Il ne cherche pas à être une belle âme et laisse ce soin à d’autres, comme il le dit lui-même avec un petit sourire dans le spectateur engagé :

Une fois pour toutes il est entendu que je ne suis pas une belle âme.

Toujours il met à distance ce qu’il analyse : son projet est d’écrire sur les problèmes politiques comme un homme qui observe, réfléchit et cherche la meilleure solution pour le bien des hommes.

Il ajoute :

Je trouve un peu prétentieux de rappeler à chaque instant mon amour de l’humanité.

De là découle le refus des attitudes compassionnelles, du sentimentalisme facile, de la dégoulinade des émotions qui empêchent de penser.

Question typiquement aronienne :

Faut-il déraisonner pour montrer qu’on a bon cœur ?

 

Sa conception raisonnée du progrès

Morale et politique ne se confondent pas.

Se cantonner au terrain de la morale c’est refuser de penser la politique ou s’empêcher de la penser, c’est-à-dire d’essayer, à partir de ce que l’on sait, de prendre des décisions raisonnables.

Persuadé que l’action politique est impure et que l’histoire peut être une marâtre, il l’est aussi que le pire n’est pas toujours sûr.

À sa manière Aron est un progressiste qui pense que l’humanité n’a d’autre espoir pour survivre que la raison et la science. Mais une fois pour toutes, il faut accepter qu’il n’y a pas de progrès qui ne comporte un négatif. Tout ce que l’homme conquiert a un prix qui finit toujours par être payé d’une manière ou d’une autre.
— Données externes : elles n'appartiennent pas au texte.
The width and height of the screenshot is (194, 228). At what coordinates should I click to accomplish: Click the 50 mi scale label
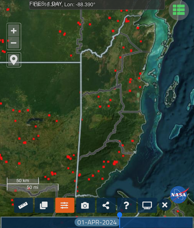33,187
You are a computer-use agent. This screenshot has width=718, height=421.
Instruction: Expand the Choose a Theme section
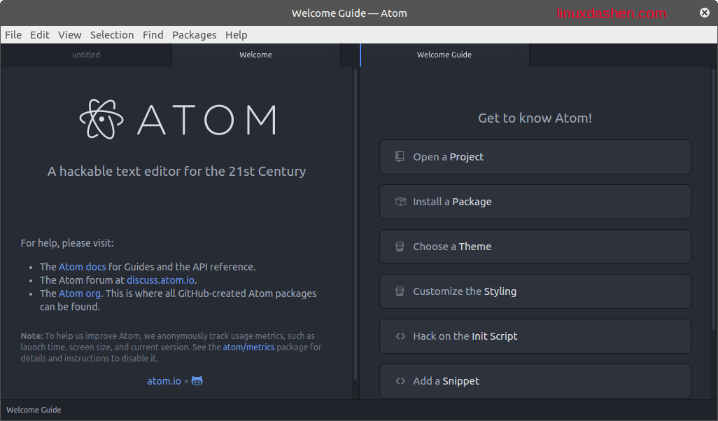coord(535,247)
Ces principes directeurs de la réflexion se fondent sur ces valeurs essentielles que sont la vérité et la liberté, les deux étant pour lui indissociables car pour pouvoir exprimer la vérité, il faut être libre. Il ne faut pas qu’un pouvoir extérieur contraigne les individus. Dès lors il faut faire confiance à la manière de penser qui donne sa chance à la vérité.

La grande question est en effet « est-ce qu’on accepte le dialogue ? À cette question seule la démocratie répond positivement. Elle est donc la condition de la liberté et de la vérité.

Il n’y a pas d’autre modèle. Ce qui prétend en être un autre a toujours en fin de compte le masque hideux du totalitarisme. Ce qui est important c’est notre capacité à préserver un modèle de civilisation, celui de l’Occident, et un système de valeurs qui est contingent et fragile. Pour faire vivre ce modèle, il faut se souvenir que dans une démocratie les individus sont à la fois des personnes privées et des citoyens. Notre civilisation libérale est aussi une civilisation du citoyen, et pas seulement du consommateur ou du producteur.

Comme le rappelle Aron dans son Plaidoyer pour l’Europe Décadente (Paris, Laffont, 1977), une morale du citoyen est nécessaire pour que l’Europe garde sa résolution collective.